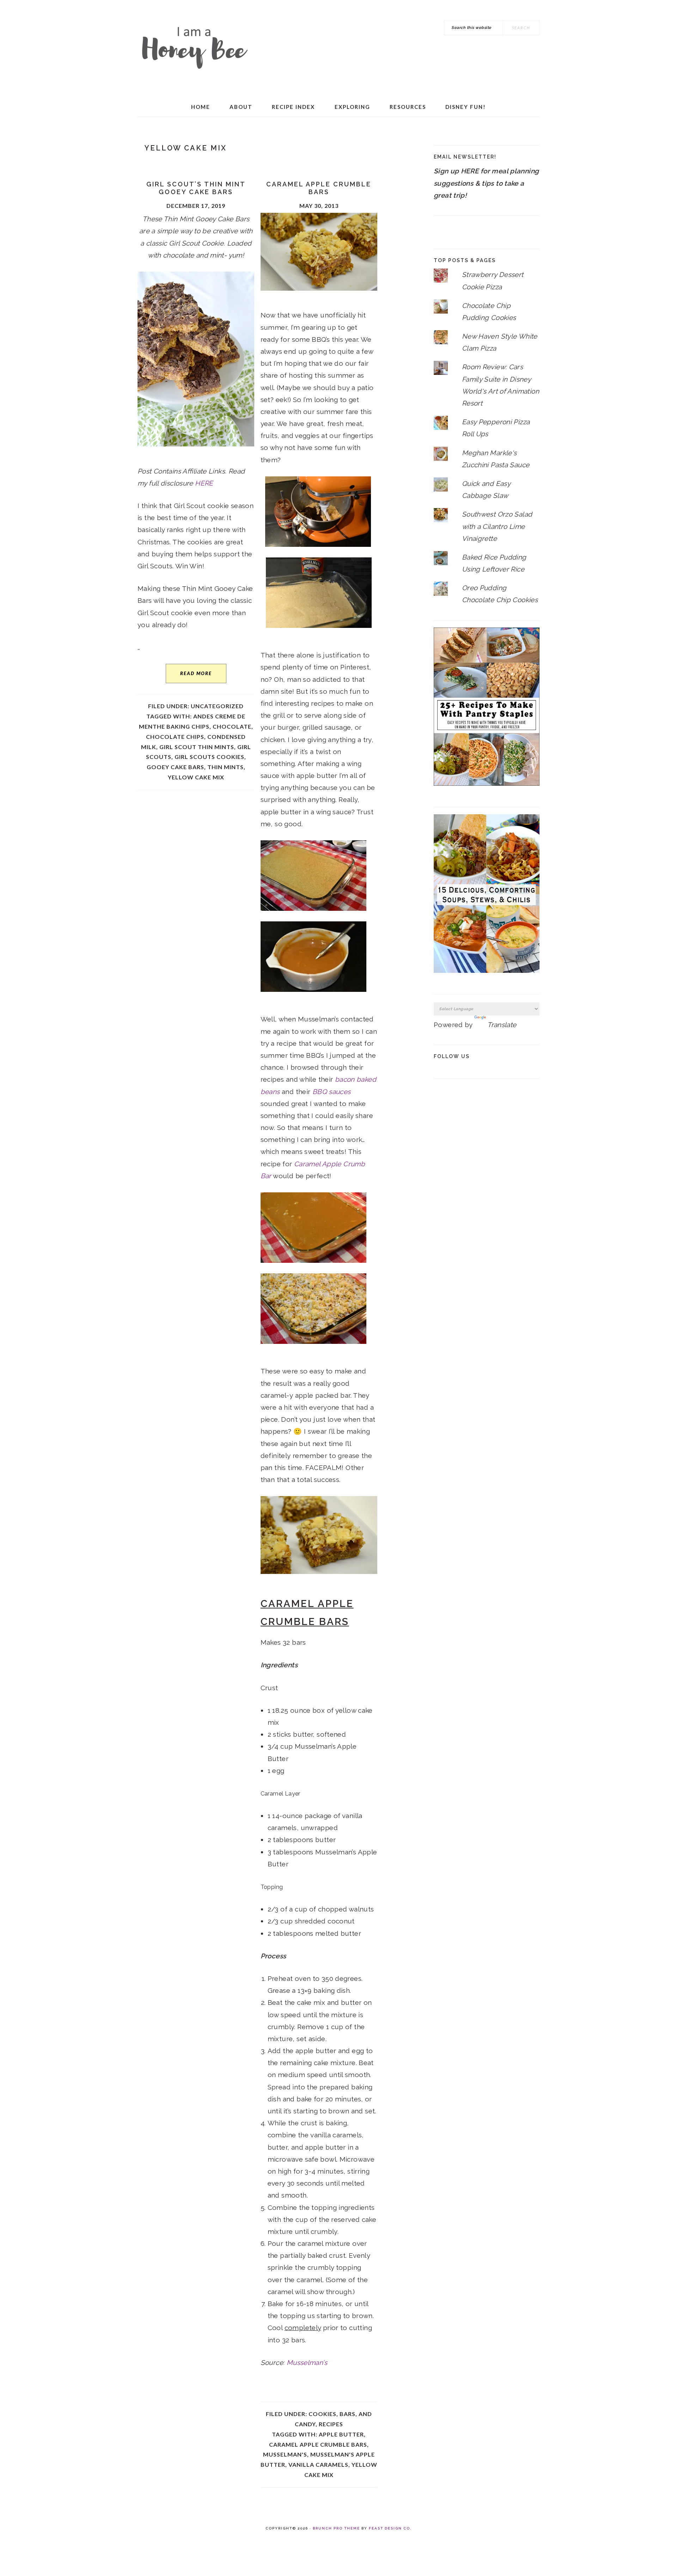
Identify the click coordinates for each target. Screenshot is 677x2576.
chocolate (232, 726)
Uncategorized (217, 706)
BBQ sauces (331, 1091)
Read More (196, 673)
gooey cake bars (175, 767)
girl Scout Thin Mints (196, 746)
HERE (204, 483)
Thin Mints (225, 767)
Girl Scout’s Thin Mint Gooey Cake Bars (196, 188)
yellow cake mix (196, 777)
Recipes (331, 2424)
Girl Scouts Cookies (209, 756)
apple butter (341, 2434)
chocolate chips (175, 736)
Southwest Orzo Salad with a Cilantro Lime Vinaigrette (497, 526)
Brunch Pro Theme (336, 2528)
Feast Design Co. (390, 2528)
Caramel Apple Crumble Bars (318, 188)
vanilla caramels (318, 2464)
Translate (501, 1024)
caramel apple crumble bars (318, 2444)
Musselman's (285, 2454)
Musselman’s (307, 2362)
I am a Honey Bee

::::::::::

Work instructions -
Among the records above, repeat exactly the line with "HERE (204, 483)", the line with "caramel apple crumble bars (318, 2444)", and every line in between, and only those.

Problem solution -
HERE (204, 483)
Thin Mints (225, 767)
Girl Scout’s Thin Mint Gooey Cake Bars (196, 188)
yellow cake mix (196, 777)
Recipes (331, 2424)
Girl Scouts Cookies (209, 756)
apple butter (341, 2434)
chocolate chips (175, 736)
Southwest Orzo Salad with a Cilantro Lime Vinaigrette (497, 526)
Brunch Pro Theme (336, 2528)
Feast Design Co. (390, 2528)
Caramel Apple Crumble Bars (318, 188)
vanilla caramels (318, 2464)
Translate (501, 1024)
caramel apple crumble bars (318, 2444)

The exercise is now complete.